== Data for processing ==

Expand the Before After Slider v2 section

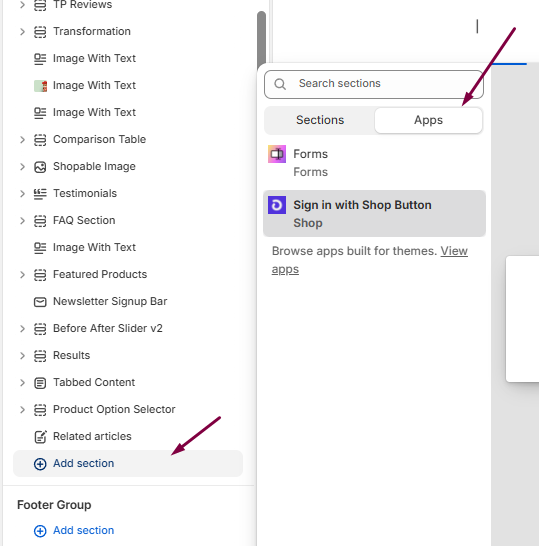tap(22, 329)
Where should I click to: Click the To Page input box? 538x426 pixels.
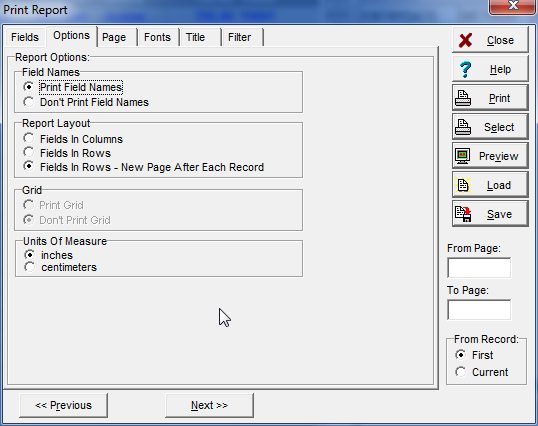coord(479,310)
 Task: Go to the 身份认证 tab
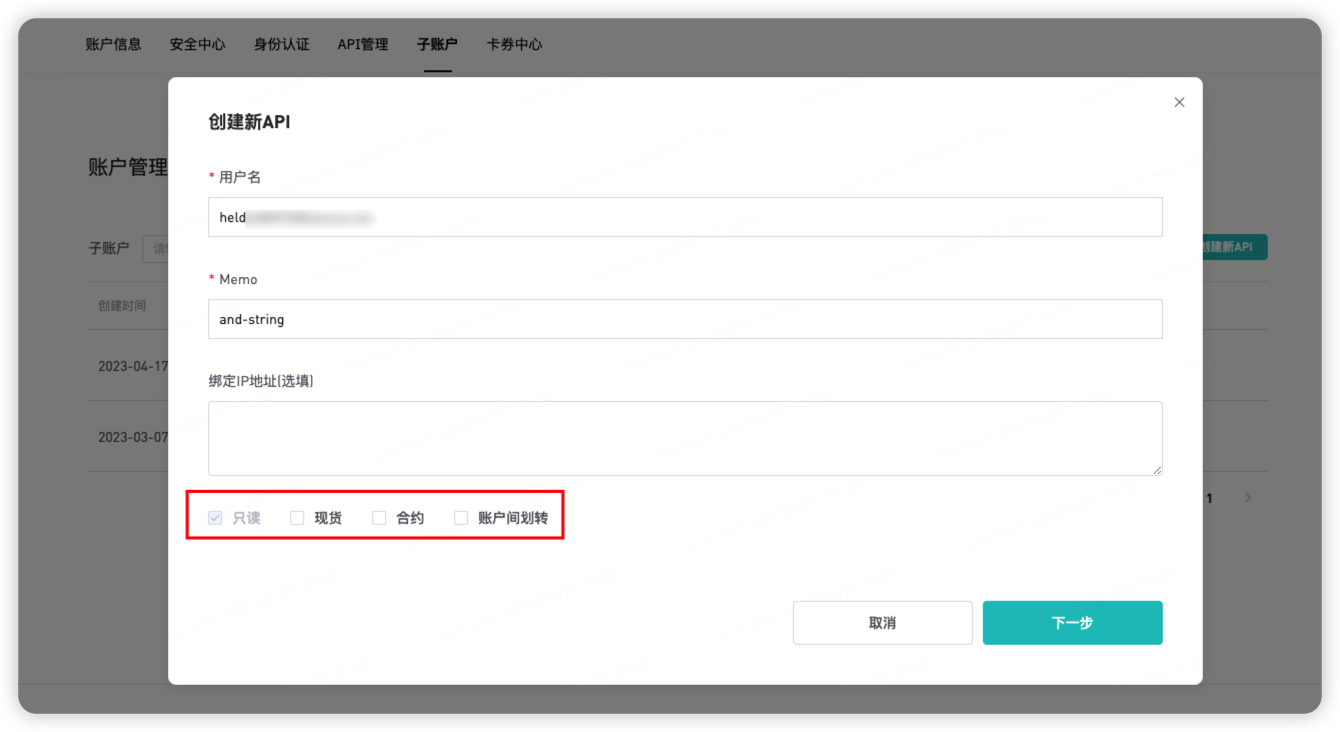281,44
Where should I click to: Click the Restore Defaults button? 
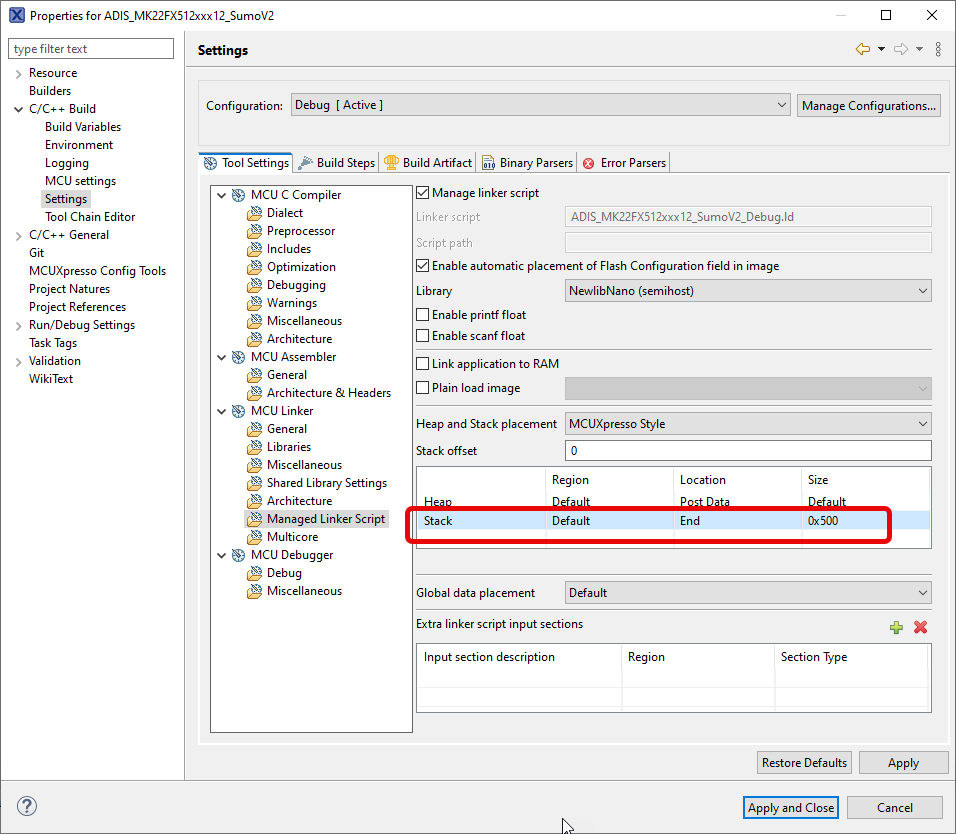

== What is required ==
Transcribe the material exactly, leaving every picture out.

== Answer box ==
Expand the Before After Slider v2 section

tap(22, 329)
Where should I click to: Click the To Page input box? 538x426 pixels.
coord(479,310)
 Task: Go to the 身份认证 tab
281,44
Where should I click to: Click the Restore Defaults button? 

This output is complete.